It is in the mainstream media, however, that the strategic retreat of Islamism is most vivid. Although still capable of flexing muscle in the streets, Islamists find it increasingly difficult to defeat their enemies on the battlefield of ideas. Modern Islam generates much heat but little light. Indeed, though it will come as news to most Western readers, many secular writers and political leaders enjoy a vast and growing audience across the Muslim world. The Iranian philosopher Dariush Shayegan has been translated into all major Muslim languages. His late compatriot, Fereydoun Hoveyda, has also secured a following in the Arab world. In Egypt, Saad Eddin Ibrahim, Abdul-Mun‘im Saeed, Hassan Naafeah and Mustafa Bakri are household names despite attacks against them by both Islamists and the despotic regime of President Hosni Mubarak. And there are many others, in every Arab and Muslim country, together constituting the other side of a Muslim intellectual civil war, the core issue within which is basically the same today as it was a century ago: modernity and what to do about it.

Should the modern world be rejected because it is non-Islamic, not to say anti-Islamic? Radical Muslim thinkers generally reply “yes”, secularists “no”, and traditionalists “it depends.” But in practice these are not consistent replies, and really cannot be. Radicals see the contemporary world order as a new “age of ignorance” (jahiliyah) comparable to the one Muhammad brought to end. In their critique of the modern world, however, Muslim anti-moderns borrow massively from the anti-Western philosophers and writers of the West itself. In emphasizing the evils of materialism, industrialization and lack of concern for the environment, they have little original to say. At the same time, militant Islamist movements have no qualms about using Western technology and methods of organization and management.

● **WHAT THIS EXERCISE ASKS**
a. Answer these questions from the passage on Islamism and modernity:
(i) Which Iranian philosopher has been translated into all major Muslim languages?
(ii) What Arabic term does the passage give for the "age of ignorance" that radicals see in the contemporary world order?
(iii) What reply does the passage attribute to traditionalists on whether the modern world should be rejected?
b. Copy the passage on Islamism and modernity word for word, from "Should the modern" to "organization and management.".

● **GIVEN ENTRIES**
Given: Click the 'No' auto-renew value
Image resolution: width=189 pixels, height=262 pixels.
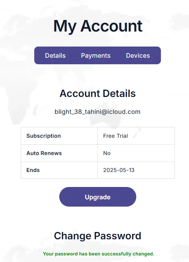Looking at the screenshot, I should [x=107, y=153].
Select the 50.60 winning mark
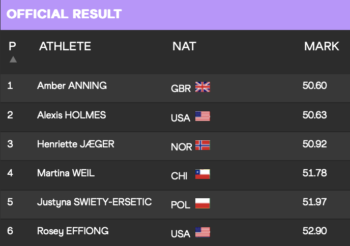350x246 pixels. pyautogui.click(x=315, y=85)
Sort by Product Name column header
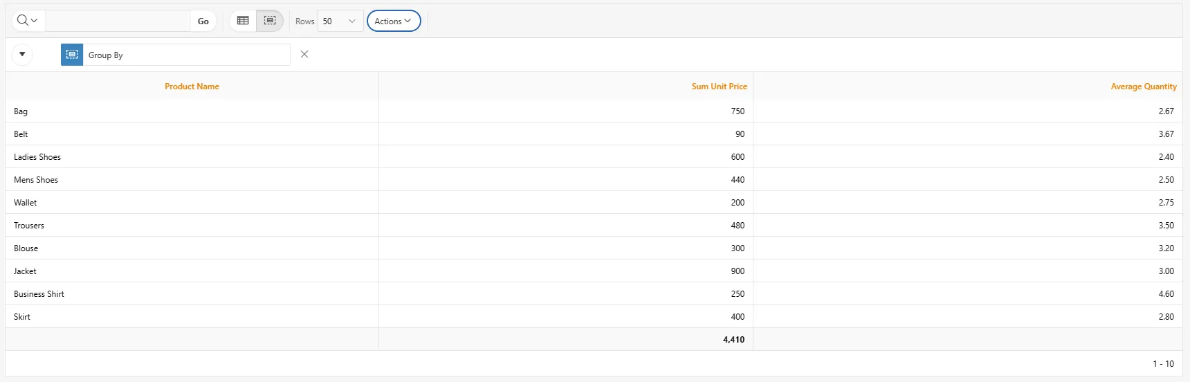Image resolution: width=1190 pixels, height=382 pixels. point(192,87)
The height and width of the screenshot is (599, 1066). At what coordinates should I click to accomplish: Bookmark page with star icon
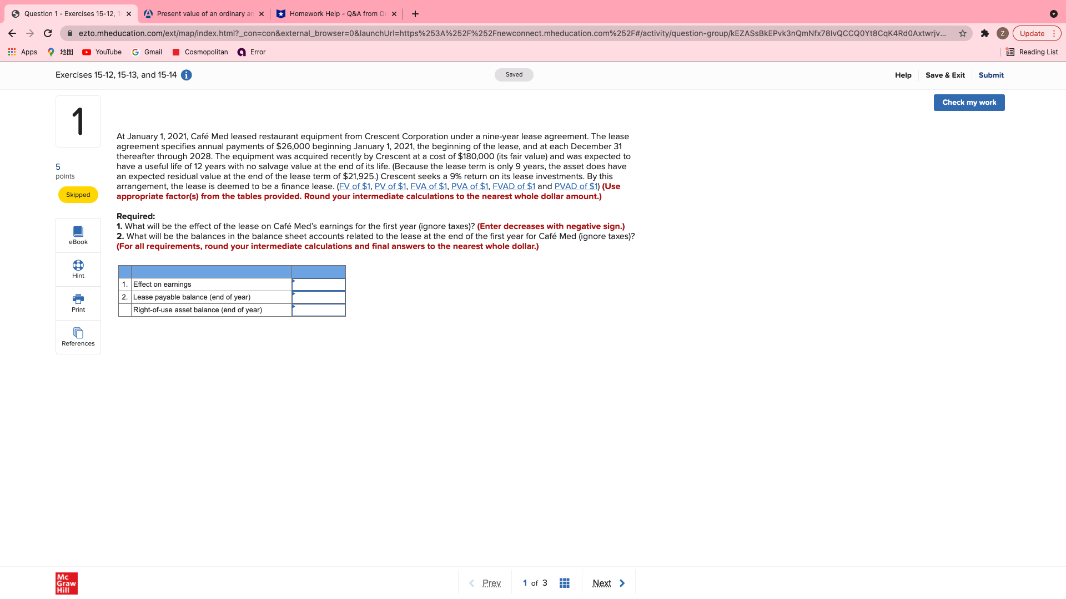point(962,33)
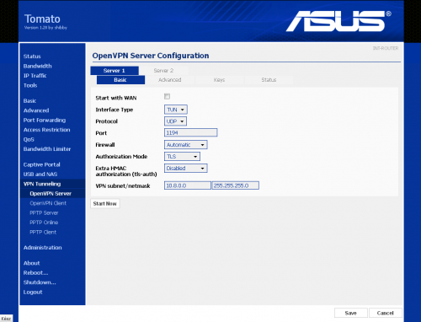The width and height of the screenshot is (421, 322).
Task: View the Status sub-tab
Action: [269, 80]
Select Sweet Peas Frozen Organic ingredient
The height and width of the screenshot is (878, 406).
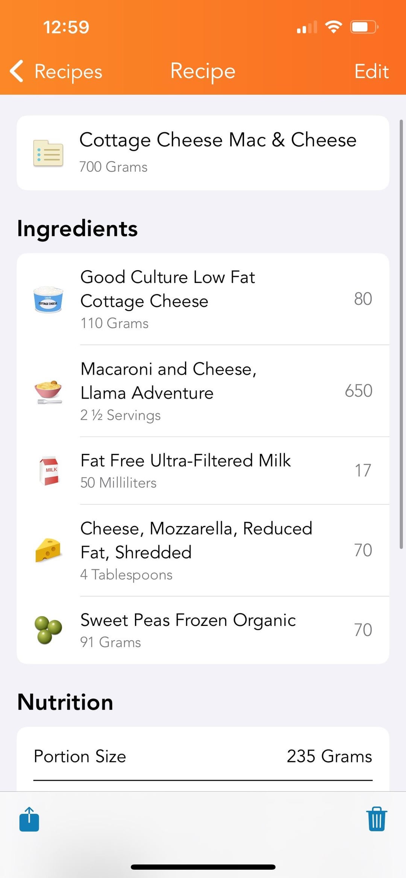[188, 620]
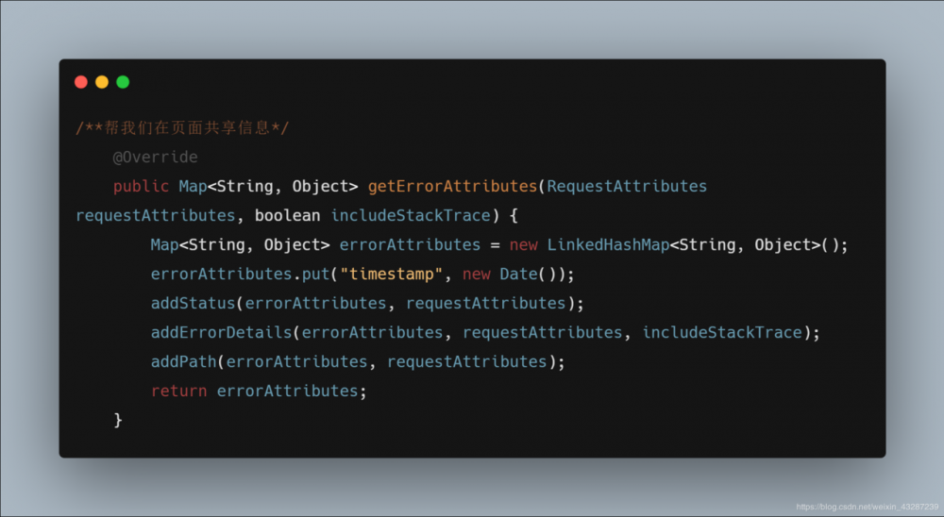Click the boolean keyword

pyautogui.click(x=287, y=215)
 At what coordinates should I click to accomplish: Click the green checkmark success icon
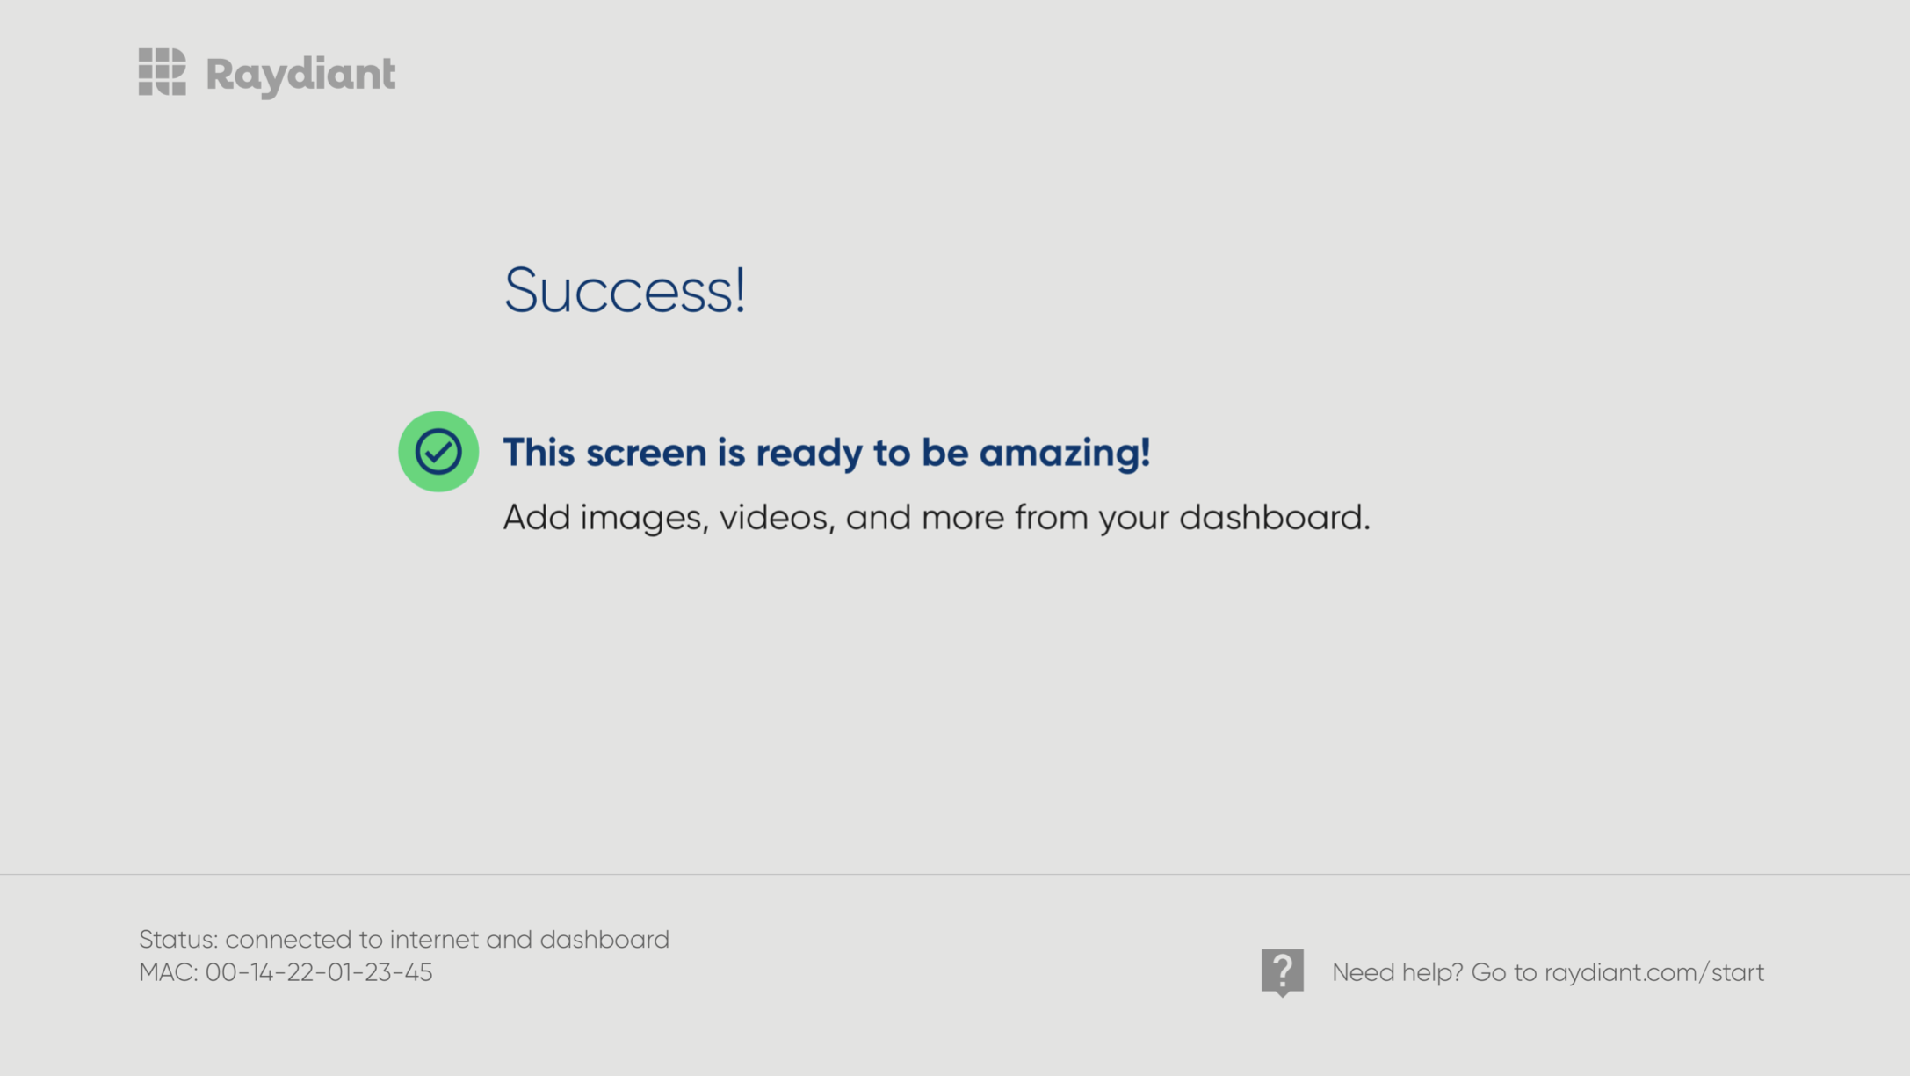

● **SOLUTIONS TO THE PROBLEMS**
a.
(i) Dariush Shayegan
(ii) Jahiliyah
(iii) "It depends."

b.
Should the modern world be rejected because it is non-Islamic, not to say anti-Islamic? Radical Muslim thinkers generally reply “yes”, secularists “no”, and traditionalists “it depends.” But in practice these are not consistent replies, and really cannot be. Radicals see the contemporary world order as a new “age of ignorance” (jahiliyah) comparable to the one Muhammad brought to end. In their critique of the modern world, however, Muslim anti-moderns borrow massively from the anti-Western philosophers and writers of the West itself. In emphasizing the evils of materialism, industrialization and lack of concern for the environment, they have little original to say. At the same time, militant Islamist movements have no qualms about using Western technology and methods of organization and management.